Barang Bukti yang Diamankan
Polisi menyita berbagai barang bukti, termasuk 1,6 kilogram sabu-sabu, 76.257 butir Obat Keras Tertentu (OKT), 25 butir ekstasi, serta 1,5 kilogram tembakau sintetis. Selain itu, ditemukan juga biang sintetis seberat 290,81 gram dan psikotropika sebanyak 536 butir.
Peran Para Tersangka
Kasat Narkoba Polresta Bogor Kota, Kompol Ali Jupri, menjelaskan bahwa seluruh tersangka yang ditahan memiliki peran sebagai pengedar. "Yang kita amankan ini memiliki peran masing-masing, ada pengedar, pengguna. Untuk yang kita tahan ini semuanya pengedar 65 orang," ujarnya.
Lokasi Penangkapan
Para pelaku diamankan di sejumlah wilayah di Kota Bogor. Pengungkapan ini merupakan hasil operasi yang dilakukan secara intensif oleh Satnarkoba Polresta Bogor Kota.
Dampak Positif Pengungkapan
Dari 82 kasus yang diungkap, diperkirakan sebanyak 385.487 jiwa berhasil diselamatkan dari dampak peredaran narkoba.

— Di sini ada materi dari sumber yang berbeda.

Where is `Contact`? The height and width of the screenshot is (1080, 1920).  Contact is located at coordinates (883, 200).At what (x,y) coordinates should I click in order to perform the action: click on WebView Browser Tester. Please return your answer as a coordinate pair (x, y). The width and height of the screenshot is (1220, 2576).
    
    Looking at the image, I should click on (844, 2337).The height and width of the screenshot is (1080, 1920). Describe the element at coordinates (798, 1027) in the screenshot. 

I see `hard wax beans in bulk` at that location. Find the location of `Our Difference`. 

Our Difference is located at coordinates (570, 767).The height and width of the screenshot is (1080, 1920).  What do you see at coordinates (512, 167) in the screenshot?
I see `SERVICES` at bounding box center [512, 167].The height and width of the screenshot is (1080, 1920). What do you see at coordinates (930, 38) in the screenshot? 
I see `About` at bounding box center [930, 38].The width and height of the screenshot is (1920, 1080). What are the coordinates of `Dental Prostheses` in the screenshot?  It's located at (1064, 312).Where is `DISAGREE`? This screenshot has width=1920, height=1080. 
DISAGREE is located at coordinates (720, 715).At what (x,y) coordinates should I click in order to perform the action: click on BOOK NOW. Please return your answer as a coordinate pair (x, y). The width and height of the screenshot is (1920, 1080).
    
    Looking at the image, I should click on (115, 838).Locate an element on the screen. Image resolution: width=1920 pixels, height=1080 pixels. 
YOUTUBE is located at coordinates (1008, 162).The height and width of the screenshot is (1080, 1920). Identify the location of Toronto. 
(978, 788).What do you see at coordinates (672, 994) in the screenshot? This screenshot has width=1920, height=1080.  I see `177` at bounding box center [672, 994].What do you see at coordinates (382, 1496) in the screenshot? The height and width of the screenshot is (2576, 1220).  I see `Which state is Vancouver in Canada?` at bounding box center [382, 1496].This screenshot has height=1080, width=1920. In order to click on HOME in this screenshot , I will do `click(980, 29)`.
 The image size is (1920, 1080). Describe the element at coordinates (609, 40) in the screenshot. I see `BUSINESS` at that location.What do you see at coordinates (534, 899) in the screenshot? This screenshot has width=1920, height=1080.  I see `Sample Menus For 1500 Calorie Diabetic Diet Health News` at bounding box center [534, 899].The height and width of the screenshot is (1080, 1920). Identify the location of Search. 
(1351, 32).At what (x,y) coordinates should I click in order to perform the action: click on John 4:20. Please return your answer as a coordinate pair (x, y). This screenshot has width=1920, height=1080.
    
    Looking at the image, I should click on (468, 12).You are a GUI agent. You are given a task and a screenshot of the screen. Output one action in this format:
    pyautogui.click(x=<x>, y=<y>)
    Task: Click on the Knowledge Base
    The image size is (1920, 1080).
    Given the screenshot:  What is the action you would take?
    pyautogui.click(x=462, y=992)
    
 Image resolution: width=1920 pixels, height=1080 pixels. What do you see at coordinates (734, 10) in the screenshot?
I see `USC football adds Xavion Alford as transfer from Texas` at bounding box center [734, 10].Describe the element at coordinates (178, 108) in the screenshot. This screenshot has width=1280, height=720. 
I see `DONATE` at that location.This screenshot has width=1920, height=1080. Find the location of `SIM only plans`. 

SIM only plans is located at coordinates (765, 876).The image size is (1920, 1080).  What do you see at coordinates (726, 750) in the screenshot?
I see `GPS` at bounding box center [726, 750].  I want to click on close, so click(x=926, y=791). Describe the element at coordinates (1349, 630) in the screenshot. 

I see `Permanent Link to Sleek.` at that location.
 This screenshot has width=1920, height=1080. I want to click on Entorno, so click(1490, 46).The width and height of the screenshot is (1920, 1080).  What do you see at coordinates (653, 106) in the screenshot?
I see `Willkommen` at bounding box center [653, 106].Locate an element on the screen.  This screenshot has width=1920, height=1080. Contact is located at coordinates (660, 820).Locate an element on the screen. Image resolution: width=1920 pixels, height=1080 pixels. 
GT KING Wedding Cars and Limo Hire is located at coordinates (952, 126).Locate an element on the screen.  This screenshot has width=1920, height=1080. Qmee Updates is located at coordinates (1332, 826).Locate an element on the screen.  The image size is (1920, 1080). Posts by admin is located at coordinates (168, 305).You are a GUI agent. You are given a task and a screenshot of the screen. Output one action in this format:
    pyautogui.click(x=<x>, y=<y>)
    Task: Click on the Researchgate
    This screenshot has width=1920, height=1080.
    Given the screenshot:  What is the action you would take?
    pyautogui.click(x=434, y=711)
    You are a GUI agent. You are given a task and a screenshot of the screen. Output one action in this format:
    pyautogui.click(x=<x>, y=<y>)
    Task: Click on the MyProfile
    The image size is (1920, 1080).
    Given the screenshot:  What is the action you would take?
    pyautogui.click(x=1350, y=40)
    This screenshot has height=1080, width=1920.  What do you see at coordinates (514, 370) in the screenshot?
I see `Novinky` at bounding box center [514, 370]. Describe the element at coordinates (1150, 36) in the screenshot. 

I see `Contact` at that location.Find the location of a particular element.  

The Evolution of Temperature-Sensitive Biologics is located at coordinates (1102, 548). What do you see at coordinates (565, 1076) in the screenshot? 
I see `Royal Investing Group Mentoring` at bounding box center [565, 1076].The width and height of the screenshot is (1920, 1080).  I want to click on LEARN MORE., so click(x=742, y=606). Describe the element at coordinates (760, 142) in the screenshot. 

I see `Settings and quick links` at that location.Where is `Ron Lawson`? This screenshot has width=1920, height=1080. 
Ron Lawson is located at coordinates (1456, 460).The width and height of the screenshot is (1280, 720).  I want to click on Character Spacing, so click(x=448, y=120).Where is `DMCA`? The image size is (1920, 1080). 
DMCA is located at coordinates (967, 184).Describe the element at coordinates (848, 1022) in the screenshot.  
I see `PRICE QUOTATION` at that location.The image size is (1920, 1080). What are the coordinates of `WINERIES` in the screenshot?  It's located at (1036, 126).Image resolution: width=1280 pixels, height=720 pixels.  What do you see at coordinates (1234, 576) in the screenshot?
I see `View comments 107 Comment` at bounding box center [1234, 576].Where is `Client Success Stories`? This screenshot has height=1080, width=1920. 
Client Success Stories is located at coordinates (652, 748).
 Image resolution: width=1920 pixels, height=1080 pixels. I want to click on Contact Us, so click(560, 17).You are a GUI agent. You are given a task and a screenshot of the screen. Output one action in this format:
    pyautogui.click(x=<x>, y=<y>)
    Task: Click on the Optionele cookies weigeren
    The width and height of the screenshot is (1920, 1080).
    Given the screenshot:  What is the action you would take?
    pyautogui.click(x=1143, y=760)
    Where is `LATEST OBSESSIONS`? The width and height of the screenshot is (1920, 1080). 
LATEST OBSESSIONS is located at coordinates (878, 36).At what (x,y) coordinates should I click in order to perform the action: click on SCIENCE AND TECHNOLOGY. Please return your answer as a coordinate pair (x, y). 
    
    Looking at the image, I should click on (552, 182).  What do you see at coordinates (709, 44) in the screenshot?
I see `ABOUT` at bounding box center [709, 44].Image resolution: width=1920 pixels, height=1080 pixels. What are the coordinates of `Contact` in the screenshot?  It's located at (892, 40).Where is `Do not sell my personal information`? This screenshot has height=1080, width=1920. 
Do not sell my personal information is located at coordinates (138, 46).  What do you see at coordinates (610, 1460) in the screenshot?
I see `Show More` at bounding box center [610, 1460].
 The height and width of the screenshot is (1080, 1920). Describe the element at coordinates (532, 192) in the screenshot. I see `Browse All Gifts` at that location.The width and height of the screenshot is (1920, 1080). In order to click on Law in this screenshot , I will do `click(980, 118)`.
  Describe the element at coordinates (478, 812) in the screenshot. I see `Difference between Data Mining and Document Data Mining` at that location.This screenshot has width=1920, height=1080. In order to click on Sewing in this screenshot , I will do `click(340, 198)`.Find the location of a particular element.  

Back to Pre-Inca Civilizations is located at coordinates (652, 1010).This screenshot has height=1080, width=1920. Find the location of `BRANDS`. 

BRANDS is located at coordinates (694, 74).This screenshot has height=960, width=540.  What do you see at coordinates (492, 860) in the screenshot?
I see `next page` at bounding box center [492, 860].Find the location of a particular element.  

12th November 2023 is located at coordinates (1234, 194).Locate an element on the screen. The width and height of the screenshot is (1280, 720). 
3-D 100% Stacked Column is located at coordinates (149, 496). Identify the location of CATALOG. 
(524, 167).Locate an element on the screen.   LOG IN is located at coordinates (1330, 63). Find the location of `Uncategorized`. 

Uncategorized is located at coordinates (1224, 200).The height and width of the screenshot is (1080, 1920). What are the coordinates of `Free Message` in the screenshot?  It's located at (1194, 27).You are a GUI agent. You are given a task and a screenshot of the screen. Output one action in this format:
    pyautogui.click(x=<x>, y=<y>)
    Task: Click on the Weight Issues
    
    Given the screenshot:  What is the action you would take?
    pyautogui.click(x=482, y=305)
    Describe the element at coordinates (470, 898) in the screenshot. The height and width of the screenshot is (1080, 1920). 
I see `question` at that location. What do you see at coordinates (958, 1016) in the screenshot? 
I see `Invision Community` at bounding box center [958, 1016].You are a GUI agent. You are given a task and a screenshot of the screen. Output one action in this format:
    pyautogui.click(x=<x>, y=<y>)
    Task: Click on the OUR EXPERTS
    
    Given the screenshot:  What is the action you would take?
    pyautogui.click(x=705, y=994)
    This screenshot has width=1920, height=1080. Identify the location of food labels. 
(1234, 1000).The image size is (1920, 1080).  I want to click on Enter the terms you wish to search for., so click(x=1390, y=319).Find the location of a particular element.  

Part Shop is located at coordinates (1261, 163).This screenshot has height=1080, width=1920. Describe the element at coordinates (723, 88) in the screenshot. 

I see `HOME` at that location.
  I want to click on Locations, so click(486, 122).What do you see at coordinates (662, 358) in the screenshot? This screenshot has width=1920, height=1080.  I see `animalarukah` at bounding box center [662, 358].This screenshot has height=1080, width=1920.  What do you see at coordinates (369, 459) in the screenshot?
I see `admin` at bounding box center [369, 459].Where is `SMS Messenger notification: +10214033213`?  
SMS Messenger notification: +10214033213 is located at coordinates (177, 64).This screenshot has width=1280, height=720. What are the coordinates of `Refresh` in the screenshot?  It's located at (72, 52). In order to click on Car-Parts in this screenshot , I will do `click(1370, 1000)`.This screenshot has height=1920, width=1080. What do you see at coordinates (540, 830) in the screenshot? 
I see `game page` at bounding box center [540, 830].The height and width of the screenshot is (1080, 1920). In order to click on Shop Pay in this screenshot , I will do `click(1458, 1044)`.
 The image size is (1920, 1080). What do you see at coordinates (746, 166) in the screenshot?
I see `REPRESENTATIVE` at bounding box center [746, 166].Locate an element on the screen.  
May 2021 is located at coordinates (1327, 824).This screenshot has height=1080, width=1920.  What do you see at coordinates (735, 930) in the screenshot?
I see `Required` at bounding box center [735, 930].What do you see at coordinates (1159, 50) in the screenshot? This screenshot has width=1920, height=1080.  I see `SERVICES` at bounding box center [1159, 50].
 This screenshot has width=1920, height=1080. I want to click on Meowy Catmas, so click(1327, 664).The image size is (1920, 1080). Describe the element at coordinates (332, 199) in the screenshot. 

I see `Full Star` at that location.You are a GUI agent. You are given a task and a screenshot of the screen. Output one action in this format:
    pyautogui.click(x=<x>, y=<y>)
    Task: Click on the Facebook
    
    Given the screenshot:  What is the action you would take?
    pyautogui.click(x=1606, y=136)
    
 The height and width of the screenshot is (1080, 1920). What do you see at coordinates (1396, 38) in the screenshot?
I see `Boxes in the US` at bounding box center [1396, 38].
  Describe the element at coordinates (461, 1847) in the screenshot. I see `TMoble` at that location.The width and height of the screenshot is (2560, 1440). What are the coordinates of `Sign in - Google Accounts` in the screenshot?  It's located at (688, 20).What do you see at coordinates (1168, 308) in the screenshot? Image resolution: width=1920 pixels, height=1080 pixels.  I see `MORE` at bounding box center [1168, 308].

Kerugian negara yang berhasil dimitigasi mencapai sekitar Rp 5 miliar. "Kita juga secara kolektif telah menyelamatkan kurang lebih 385.487 jiwa, khususnya generasi muda yang merupakan pilar utama kemajuan bangsa," kata Jupri.
Koordinasi dengan Instansi Terkait
Satresnarkoba Polresta Bogor Kota juga berkoordinasi dengan Denpom TNI, Imigrasi, dan Bea Cukai dalam upaya pencegahan peredaran narkoba. Hal ini dilakukan karena tidak menutup kemungkinan pelaku adalah warga negara asing (WNA).
Pengungkapan ini menjadi bukti komitmen Polresta Bogor Kota dalam memberantas peredaran narkoba di wilayahnya. Masyarakat diimbau untuk tetap waspada dan melaporkan aktivitas mencurigakan terkait narkoba.